A day before Obama delivered his speech in Cairo, a tape attributed to Osama bin Laden, asking his followers not to trust the US, was aired on Al Jazeera. ROD NORDLAND listens in
Barack Obama’s speech in Cairo last Thursday was “soft spoken and eloquent,” said Moqtada al-Sadr, the radical Iraqi cleric, grudgingly, since he also said he despised it. It was a speech that meant different things to different people, a quality much noted in this US president. He supported Israel, but reached out to the Muslim world in an unprecedented way. Some friends were troubled, others reassured. Some of America’s enemies denounced it, but none dismissed it. Not even the arch-enemies at whom, in some important way, the speech was directed.

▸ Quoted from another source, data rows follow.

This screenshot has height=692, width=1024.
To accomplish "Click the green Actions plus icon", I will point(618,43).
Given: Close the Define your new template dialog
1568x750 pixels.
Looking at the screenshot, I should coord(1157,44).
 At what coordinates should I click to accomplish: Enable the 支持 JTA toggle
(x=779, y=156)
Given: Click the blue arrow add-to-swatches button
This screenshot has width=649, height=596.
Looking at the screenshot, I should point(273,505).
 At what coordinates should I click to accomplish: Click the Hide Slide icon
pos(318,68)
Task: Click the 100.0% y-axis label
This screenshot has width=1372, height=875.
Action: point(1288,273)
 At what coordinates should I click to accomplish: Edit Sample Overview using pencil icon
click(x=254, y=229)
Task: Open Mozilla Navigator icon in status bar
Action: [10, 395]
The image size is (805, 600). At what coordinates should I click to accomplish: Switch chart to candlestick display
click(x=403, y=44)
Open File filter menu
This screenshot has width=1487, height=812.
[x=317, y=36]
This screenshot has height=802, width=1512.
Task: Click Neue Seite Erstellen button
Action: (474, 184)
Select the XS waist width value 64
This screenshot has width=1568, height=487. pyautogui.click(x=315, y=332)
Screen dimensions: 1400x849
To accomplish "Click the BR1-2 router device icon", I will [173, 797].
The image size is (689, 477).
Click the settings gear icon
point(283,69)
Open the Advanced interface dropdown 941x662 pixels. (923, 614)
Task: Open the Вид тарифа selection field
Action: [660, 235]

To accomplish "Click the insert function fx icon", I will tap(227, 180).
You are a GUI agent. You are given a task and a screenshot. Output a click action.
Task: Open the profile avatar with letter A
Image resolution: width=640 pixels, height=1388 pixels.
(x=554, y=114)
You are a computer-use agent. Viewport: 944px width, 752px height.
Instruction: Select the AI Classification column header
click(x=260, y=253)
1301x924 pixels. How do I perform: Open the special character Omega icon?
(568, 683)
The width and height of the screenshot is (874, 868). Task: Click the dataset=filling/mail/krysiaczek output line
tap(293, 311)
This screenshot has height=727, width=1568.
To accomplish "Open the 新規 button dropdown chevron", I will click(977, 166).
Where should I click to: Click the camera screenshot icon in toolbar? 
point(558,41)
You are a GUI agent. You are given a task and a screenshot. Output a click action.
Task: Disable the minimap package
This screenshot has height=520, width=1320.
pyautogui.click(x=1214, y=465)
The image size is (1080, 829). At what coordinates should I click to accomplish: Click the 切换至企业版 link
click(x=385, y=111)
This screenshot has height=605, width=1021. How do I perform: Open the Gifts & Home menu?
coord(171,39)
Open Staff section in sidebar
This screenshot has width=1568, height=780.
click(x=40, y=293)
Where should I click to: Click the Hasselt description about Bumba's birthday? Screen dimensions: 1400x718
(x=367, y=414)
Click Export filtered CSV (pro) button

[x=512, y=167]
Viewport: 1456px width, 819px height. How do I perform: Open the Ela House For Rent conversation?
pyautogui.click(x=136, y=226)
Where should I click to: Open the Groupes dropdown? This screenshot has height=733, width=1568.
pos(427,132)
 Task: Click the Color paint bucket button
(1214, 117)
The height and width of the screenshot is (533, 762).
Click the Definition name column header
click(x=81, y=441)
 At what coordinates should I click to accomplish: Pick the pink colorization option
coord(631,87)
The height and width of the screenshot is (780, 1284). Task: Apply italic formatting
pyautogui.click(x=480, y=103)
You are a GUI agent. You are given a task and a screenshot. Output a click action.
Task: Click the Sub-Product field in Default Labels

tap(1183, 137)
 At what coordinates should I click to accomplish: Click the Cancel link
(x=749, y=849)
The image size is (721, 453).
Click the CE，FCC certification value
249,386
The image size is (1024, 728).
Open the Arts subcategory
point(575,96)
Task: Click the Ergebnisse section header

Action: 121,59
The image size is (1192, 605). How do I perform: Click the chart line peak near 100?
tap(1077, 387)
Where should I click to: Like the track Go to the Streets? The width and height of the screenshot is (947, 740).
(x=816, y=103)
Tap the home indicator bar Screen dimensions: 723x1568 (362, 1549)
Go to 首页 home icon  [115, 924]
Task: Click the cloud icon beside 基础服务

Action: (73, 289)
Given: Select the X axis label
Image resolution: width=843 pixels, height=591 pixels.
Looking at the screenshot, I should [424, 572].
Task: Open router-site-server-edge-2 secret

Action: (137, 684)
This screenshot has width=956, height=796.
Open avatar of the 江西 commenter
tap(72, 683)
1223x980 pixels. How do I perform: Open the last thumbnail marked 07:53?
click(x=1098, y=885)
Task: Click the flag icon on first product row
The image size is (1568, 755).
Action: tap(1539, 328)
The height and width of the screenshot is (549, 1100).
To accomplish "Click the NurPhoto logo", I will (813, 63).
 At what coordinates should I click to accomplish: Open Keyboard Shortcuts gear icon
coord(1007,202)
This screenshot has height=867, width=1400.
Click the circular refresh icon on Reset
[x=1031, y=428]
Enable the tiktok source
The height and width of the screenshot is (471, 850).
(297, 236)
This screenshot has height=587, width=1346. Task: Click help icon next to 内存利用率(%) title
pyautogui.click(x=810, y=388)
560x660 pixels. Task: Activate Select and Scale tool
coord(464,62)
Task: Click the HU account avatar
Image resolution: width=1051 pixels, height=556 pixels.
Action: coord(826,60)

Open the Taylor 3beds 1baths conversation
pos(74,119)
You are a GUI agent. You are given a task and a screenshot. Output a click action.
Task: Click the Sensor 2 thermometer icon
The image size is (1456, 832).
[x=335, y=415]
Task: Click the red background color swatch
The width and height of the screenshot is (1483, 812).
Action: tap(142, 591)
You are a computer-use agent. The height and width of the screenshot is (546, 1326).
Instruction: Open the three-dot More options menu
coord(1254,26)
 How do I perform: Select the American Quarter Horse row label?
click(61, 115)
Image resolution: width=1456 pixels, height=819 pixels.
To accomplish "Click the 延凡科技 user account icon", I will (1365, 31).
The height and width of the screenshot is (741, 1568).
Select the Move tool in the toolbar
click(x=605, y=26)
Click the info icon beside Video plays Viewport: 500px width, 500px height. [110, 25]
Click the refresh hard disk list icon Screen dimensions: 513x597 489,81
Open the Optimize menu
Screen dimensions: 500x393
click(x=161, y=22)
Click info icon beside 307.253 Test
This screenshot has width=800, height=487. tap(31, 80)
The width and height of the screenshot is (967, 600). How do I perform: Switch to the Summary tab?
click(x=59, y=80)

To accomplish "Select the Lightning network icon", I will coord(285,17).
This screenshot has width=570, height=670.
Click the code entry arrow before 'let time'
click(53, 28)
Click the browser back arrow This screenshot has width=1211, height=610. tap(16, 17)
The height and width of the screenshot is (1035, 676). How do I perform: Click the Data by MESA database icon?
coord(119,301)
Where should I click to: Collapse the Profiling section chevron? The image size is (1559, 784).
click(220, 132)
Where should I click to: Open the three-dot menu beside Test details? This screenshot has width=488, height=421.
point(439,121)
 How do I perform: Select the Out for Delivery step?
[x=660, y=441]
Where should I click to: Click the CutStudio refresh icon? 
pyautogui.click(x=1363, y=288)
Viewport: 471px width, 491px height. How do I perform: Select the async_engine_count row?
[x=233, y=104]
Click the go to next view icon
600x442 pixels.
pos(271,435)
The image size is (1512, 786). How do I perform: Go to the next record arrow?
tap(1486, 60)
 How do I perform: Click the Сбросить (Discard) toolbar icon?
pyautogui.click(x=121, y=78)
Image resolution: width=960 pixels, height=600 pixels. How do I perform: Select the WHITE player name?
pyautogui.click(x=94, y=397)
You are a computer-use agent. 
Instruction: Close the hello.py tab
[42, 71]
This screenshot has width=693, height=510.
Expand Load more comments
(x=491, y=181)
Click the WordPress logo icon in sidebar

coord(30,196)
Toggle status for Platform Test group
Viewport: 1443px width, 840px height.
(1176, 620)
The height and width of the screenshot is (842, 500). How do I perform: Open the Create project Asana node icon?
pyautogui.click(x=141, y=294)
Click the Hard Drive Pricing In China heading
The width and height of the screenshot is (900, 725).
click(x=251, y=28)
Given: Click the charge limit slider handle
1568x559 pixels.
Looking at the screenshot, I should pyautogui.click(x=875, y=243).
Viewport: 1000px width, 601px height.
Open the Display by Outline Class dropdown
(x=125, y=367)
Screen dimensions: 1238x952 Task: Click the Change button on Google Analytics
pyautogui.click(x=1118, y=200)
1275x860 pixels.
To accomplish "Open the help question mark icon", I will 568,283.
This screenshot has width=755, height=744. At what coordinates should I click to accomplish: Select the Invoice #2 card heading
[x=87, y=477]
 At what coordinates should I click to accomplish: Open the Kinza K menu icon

Just the day before, in fact, a pre-emptive audio tape attributed to Osama bin Laden warned his followers not to trust whatever Obama would say. And as it turned out, his fear was justified. To some, the president’s speech was above all else about the war on terror, a direct attack on bin Laden and the mindset he promulgates.
“Barack Obama is not just trying to reach out to Muslims for the sake of it,” says Fawaz Gerges, a professor of Middle Eastern studies at Sarah Lawrence College and an authority on modern jihad. “He’s trying to hammer a deadly nail in Osama bin Laden’s message.” What President Obama understood, Gerges says, is that it is not a war that can be won militarily, but only ideologically.